No better parable exists to describe the enchanted phoniness of the fashion
world than L. Frank Baum's "Wizard of Oz."
Skipping down glamour's yellow brick road are straw editors and tin men,
believing what they believe, while lurking behind the big curtains of Paris
and Seventh Avenue, surrounded by vigilant monkey publicists, are gods
waiting to be condemned as mere mortals.
The recent publication of a book about Zack Carr, the late creative director
of Calvin Klein, reminds me again that the fashion world is not all it
appears, at least (or least of all?) to outsiders.
Mr.
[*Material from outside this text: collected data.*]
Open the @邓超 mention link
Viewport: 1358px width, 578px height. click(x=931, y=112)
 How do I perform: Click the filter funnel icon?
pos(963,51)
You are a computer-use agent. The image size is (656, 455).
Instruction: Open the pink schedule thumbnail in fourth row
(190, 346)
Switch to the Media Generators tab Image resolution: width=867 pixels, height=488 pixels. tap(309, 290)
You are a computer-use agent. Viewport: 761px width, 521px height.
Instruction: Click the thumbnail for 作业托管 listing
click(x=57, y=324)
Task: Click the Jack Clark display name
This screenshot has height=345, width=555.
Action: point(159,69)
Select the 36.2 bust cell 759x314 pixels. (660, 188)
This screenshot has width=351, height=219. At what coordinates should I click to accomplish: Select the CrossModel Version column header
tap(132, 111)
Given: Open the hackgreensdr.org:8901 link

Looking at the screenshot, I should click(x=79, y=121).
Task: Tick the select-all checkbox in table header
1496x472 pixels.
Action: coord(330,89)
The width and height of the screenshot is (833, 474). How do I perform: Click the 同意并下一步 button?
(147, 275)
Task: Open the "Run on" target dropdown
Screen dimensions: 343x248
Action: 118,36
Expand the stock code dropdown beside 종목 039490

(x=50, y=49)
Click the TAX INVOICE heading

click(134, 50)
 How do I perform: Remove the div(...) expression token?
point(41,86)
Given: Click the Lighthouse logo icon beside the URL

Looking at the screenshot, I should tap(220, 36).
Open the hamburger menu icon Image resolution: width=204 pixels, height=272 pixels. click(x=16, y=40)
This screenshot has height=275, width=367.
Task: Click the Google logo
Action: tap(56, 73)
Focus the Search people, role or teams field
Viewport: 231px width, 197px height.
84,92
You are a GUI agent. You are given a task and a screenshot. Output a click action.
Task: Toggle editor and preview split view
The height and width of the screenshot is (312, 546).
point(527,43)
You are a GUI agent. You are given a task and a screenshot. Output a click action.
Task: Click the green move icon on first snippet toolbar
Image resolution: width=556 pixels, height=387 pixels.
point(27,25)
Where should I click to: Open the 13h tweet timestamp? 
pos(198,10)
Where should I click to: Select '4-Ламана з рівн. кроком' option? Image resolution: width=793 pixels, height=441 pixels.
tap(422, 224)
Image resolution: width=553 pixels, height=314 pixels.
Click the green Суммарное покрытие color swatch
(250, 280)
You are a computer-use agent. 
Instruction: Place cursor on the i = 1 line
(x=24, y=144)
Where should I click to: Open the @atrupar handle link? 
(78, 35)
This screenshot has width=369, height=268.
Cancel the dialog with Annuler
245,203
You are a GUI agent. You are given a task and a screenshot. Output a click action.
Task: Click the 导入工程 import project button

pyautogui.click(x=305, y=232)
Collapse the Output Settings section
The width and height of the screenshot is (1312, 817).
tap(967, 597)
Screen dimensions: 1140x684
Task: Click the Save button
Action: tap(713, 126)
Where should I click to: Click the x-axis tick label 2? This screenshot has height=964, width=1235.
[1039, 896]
Carr, who died two years ago at age 55 of a rare form of cancer that
slowly crippled him, was much admired within the industry for his talent and
his Southern charms. He was a product of Kerrville, Tex., in the Hill
Country, where he was known as Chuckie or as just one of the Carr boys.
There were two other brothers, and one of them, George, put together the
coffee-table homage, "Zack Carr," with Sam Shahid, an art director in the
fashion business, and PowerHouse Books.
What makes this $75 book noteworthy among the pre-Christmas editions is that
by limelighting the talent of a behind-the-scenes player, which Mr. Carr was
for the 25 years he spent at Calvin Klein, it raises some Oz-like questions.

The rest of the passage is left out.